Originally, the “cash culture” is a practice coming from Anglo-Saxon countries and more precisely from the United Kingdom. The “cash culture” consists of putting cash back at the centre of concerns in order to improve it and ensure the good health of the company. The main objective is to raise awareness of cash management issues and problems so that everyone involved becomes aware of their role in optimising cash management.
During the economic crisis of 2009, many companies found themselves in financial difficulties with a significant drop in their liquidity levels. Many aspects of accounting have sometimes been neglected, such as cash flow and working capital requirements (WCR).
They had to start integrating a new dimension, that of communication, close to the operational staff to steer and coordinate actions and ensure that beyond their results, the war chest of cash is sufficient to support growth and guarantee the financial reliability of their organization.
The challenge of the “cash culture” and of the financial departments, which then position themselves as the conductor of the orchestra, is therefore to change habits, to disseminate a set of good practices, to implement them, to optimise them and to ensure that they are taken into account at all levels of the company: everyone has a role to play in bringing in the cash.
Establishing a “cash culture” also ensures better upstream and downstream control. Within this framework, and if all the means are given and the processes are coherent, all the company’s departments are involved, from management to accounting, including the sales, purchasing and logistics departments. In this way, better visibility and better forecasts are made possible with regard to payment deadlines, stock rotation or the financing of an investment. This collective approach, based on cooperation, allows to better know the profitability of the company and to improve it by implementing all corrective actions.

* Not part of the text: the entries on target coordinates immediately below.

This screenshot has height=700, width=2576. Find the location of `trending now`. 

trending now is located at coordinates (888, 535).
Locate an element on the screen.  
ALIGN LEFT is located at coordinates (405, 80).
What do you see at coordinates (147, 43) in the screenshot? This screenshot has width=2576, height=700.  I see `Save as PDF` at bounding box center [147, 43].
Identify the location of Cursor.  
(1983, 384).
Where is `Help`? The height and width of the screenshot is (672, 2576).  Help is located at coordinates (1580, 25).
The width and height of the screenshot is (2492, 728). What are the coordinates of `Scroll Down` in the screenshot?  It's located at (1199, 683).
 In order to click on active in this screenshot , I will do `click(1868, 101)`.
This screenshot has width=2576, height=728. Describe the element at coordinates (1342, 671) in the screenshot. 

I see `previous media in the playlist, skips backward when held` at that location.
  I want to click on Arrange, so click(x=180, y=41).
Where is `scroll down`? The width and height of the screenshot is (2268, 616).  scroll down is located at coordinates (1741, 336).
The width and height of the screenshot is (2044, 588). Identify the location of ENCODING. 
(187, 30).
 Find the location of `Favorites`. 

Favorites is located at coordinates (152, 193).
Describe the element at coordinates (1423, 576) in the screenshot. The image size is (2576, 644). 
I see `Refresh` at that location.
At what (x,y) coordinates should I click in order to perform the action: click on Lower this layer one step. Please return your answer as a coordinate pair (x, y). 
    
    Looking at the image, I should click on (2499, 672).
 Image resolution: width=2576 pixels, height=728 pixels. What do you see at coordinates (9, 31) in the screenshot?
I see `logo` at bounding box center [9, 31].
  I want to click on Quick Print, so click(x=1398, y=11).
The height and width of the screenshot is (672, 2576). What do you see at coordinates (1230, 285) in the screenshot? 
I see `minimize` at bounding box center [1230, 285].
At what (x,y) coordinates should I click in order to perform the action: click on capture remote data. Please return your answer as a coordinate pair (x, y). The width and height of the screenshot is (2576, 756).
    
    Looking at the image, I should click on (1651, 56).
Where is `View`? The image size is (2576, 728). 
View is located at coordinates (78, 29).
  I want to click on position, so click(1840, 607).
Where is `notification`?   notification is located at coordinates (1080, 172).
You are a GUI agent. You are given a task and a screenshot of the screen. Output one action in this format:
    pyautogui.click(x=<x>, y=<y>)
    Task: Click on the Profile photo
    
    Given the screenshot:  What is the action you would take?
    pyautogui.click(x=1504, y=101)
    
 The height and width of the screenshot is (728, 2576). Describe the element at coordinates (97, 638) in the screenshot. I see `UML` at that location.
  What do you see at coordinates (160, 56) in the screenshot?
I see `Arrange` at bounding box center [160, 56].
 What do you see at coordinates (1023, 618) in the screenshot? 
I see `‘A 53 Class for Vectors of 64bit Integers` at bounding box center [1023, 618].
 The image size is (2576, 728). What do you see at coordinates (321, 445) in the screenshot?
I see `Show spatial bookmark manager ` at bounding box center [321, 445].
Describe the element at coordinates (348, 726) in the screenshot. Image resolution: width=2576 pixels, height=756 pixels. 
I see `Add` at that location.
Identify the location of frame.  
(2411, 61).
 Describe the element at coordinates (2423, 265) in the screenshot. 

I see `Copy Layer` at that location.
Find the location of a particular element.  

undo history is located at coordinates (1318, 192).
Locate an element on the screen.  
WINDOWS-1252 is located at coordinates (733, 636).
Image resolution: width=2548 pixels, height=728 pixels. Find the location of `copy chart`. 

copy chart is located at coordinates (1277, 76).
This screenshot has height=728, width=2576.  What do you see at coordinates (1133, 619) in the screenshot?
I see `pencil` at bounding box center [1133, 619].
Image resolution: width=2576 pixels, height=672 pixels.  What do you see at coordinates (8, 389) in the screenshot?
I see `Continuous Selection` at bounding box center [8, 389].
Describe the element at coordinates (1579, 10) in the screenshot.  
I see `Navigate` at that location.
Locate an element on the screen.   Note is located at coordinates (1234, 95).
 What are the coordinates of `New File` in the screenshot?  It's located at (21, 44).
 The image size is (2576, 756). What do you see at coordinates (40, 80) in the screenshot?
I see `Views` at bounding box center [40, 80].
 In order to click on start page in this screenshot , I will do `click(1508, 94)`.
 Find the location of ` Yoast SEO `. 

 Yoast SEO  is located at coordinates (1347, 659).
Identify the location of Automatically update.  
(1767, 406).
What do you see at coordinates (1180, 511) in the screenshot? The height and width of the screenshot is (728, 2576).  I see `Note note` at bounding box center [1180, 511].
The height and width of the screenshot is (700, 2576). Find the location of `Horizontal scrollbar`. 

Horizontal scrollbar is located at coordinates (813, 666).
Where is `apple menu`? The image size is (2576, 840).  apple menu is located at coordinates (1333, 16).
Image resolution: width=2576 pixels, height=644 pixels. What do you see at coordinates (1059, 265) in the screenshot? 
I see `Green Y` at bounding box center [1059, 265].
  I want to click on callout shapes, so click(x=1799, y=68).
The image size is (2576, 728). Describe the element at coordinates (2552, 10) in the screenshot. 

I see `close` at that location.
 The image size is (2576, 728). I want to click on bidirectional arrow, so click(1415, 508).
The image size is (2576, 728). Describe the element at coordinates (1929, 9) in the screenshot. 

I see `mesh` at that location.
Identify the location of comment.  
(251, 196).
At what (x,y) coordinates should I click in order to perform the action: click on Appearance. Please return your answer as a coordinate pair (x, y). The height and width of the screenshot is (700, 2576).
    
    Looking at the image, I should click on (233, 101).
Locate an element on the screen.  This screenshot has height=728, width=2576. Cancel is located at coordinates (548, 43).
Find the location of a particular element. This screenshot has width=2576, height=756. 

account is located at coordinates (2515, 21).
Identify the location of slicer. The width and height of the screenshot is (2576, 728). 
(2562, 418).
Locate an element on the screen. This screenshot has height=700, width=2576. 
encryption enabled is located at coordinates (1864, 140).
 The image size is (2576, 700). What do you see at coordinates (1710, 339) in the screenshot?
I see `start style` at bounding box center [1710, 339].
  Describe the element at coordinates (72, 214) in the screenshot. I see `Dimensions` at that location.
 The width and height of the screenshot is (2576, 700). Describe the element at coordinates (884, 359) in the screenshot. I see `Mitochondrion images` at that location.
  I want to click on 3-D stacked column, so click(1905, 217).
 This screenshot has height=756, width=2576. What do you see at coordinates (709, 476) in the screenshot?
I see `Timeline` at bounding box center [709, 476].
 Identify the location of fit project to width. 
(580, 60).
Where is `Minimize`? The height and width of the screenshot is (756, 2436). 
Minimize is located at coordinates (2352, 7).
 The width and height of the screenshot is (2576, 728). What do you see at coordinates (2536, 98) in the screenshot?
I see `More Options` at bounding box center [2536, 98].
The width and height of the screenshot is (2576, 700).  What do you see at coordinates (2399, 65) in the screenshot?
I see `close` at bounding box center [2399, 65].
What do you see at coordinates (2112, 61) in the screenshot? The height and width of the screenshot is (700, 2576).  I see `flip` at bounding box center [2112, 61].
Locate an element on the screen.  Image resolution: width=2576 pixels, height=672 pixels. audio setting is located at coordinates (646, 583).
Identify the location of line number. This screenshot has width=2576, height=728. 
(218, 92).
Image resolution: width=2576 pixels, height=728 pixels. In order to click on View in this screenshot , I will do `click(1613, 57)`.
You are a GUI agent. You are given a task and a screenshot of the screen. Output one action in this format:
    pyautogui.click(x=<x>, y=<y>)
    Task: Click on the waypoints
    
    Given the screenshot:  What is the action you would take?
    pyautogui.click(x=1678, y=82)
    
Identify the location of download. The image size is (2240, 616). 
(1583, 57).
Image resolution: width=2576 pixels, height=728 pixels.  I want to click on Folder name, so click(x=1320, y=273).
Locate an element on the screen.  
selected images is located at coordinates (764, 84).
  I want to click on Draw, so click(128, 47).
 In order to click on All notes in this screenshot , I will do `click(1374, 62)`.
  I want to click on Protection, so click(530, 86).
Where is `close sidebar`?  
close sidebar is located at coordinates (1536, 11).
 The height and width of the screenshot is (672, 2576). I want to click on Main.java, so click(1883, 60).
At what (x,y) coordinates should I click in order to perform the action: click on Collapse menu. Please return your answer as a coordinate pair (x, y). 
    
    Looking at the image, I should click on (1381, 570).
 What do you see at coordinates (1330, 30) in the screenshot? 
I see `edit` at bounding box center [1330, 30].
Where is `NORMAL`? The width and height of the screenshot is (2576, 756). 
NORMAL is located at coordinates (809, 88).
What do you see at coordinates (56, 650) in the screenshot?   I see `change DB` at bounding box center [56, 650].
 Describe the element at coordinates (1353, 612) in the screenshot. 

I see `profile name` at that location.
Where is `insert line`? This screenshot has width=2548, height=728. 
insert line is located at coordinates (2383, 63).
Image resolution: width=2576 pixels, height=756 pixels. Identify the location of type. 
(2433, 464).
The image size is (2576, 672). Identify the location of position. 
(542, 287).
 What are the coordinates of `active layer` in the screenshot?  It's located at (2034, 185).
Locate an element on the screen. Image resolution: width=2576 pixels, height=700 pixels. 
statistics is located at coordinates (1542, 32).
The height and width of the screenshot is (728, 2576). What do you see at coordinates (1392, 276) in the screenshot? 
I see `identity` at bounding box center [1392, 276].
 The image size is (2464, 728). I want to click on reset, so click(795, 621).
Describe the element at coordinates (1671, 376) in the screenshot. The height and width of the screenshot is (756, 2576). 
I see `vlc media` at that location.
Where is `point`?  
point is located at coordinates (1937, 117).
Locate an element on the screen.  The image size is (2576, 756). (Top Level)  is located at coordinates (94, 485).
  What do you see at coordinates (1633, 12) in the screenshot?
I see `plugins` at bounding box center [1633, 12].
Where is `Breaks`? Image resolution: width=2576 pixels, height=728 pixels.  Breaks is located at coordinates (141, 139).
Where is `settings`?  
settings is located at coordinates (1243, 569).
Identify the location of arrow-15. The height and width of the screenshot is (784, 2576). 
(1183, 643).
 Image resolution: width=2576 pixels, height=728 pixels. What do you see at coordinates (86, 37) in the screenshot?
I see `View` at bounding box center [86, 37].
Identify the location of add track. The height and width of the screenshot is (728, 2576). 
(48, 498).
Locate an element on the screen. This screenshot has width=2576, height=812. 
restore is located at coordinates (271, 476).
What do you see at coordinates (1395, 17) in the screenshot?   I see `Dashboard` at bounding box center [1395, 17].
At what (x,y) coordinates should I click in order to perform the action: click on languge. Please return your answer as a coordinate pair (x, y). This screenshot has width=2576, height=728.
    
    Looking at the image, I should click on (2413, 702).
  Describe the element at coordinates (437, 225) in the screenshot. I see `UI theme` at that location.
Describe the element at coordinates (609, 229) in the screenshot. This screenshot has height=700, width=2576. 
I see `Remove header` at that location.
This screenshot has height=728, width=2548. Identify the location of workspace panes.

Finally, it is the entire organization of the company that will benefit from the establishment of this “cash culture” thanks to the decompartmentalization of functions and services. Exchanges become more cross-functional, objectives are shared and information is pooled to identify and activate new levers for cash generation within the various departments. Relationships between teams are strengthened and it is together that avenues for improvement or sometimes “punch-up” actions are envisaged, for example in the context of commercial negotiations, payment deadlines, advance payments on orders, customer credit, conclusion of framework agreements, etc., which must aim to secure cash inflows as quickly and regularly as possible.